--- EXTRAIT CHOISI ---
"Le jeu du pouvoir n'est pas du tout un jeu, c 'est une guerre. Moi, ma guerre à moi, elle est ailleurs, elle est juste entre moi et moi. "
Le sujet de cet opus ne pouvait que m'intéresser: la politique, et plus particulièrement le sexisme dans celle-ci. Comme vous pouvez le voir dès cette première citation, le ton est direct, les mots sont durs, les phrases sont tranchantes. C'est même violent. On prend d'emblée une énorme claque en pleine face en lisant les premiers mots et les premières lignes de cet ouvrage.
Gabrielle, l'héroïne a été violée durant son adolescence et à partir de là, est rentrée "en résistance". Elle souffre et cette souffrance est parfaitement décrite dans tout ce qui suit.
"Et puis, tard dans la nuit, j'ai bossé une dissert de philo. Une fois terminée, elle faisait, comme on disait, cinq feuilles doubles: ce n'est pas au poids Gabrielle! m'avait dit mon prof. Pour moi, bien sûr que c'était au poids, il fallait bien que je remplisse cette solitude. "
Devenue Ministre de la République, elle tient sa revanche. Finie l'innocence de l'adolescence, bonjour la carapace d'une femme blessée qui sait se protéger et se faire respecter "autant que faire se peut". Gabrielle a su se construire tant bien que mal, use et abuse de l'attaque pour se défendre, ne se laisse plus marcher sur les pieds tout en affichant clairement son ambition. C'est là aussi sa vengeance... Je vous laisse découvrir.
"Les questions fusent, je suis bonne dans l'adversité. J'excelle et je le sais. Je ne le montre pas trop, histoire de ne pas agacer. Mais j'excelle. Je le sais".
Ironie de l'histoire, elle est ministre du travail (un clin d'oeil à l'actualité?) et elle aura pour chauffeur son propre violeur...
"Plus tard, je rejoins Patrick. Ce chauffeur-violeur-de-petite-fille. Je sais que j'ai réussi mes combats en partie grâce à des monstres comme lui. C'est toute l'ironie de l'histoire. Moi, je suis en train d'y rentrer dans
L Histoire".
C'est bien écrit, c'est rythmé, haletant, intense à l'instar des journées d'une Ministre. C'est captivant: la place de la femme dans le monde politique est si bien narrée. On prend parfois fait et cause pour elle face aux situations qu'elle subit et aux difficultés qu'elle traverse, parfois non (difficile souvent de rentrer en empathie avec l'héroïne, j'y reviendrai par la suite).
"On l'a sillonnée cette France des campagnes, des espaces verts et des vaches. On les a vus ces gens chauffés à blanc essayant de trouver un peu d'espoir dans nos mots. Un meeting politique, c'est un comme un match OM-PSG: de l'émotion pure, de la ferveur, de la sueur, des muscles fatigués, des cordes vocales abîmées.Pour nous, c'est tous les soirs un nouveau match. Un match qu'il faut absolument remporter."

--- CONSIGNES ---
- A) D'après l'extrait choisi, de quel ministère Gabrielle a-t-elle la charge ?
- B) Reprenez mot pour mot le passage de l'extrait choisi qui va de « Devenue Ministre de » jusqu'à « vous laisse découvrir. » inclus.

--- DONNÉES RECUEILLIES ---
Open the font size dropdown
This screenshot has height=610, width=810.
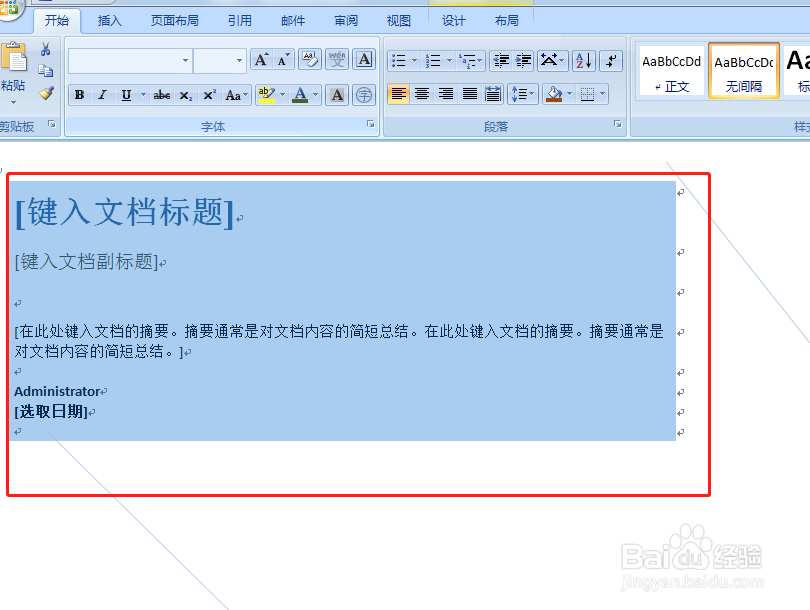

--- RÉPONSES AUX CONSIGNES ---
- A) Gabrielle est ministre du Travail.

- B)
Devenue Ministre de la République, elle tient sa revanche. Finie l'innocence de l'adolescence, bonjour la carapace d'une femme blessée qui sait se protéger et se faire respecter "autant que faire se peut". Gabrielle a su se construire tant bien que mal, use et abuse de l'attaque pour se défendre, ne se laisse plus marcher sur les pieds tout en affichant clairement son ambition. C'est là aussi sa vengeance... Je vous laisse découvrir.